* **What is needed**
Print the entries once more, unchanged.

-- Task inputs follows --

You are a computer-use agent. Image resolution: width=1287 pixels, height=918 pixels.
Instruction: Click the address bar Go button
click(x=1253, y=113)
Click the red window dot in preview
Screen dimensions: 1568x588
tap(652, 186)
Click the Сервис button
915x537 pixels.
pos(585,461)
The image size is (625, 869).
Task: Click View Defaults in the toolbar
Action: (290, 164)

-- Task inputs concluded --

* **Problem solution**
You are a computer-use agent. Image resolution: width=1287 pixels, height=918 pixels.
Instruction: Click the address bar Go button
click(x=1253, y=113)
Click the red window dot in preview
Screen dimensions: 1568x588
tap(652, 186)
Click the Сервис button
915x537 pixels.
pos(585,461)
The image size is (625, 869).
Task: Click View Defaults in the toolbar
Action: (290, 164)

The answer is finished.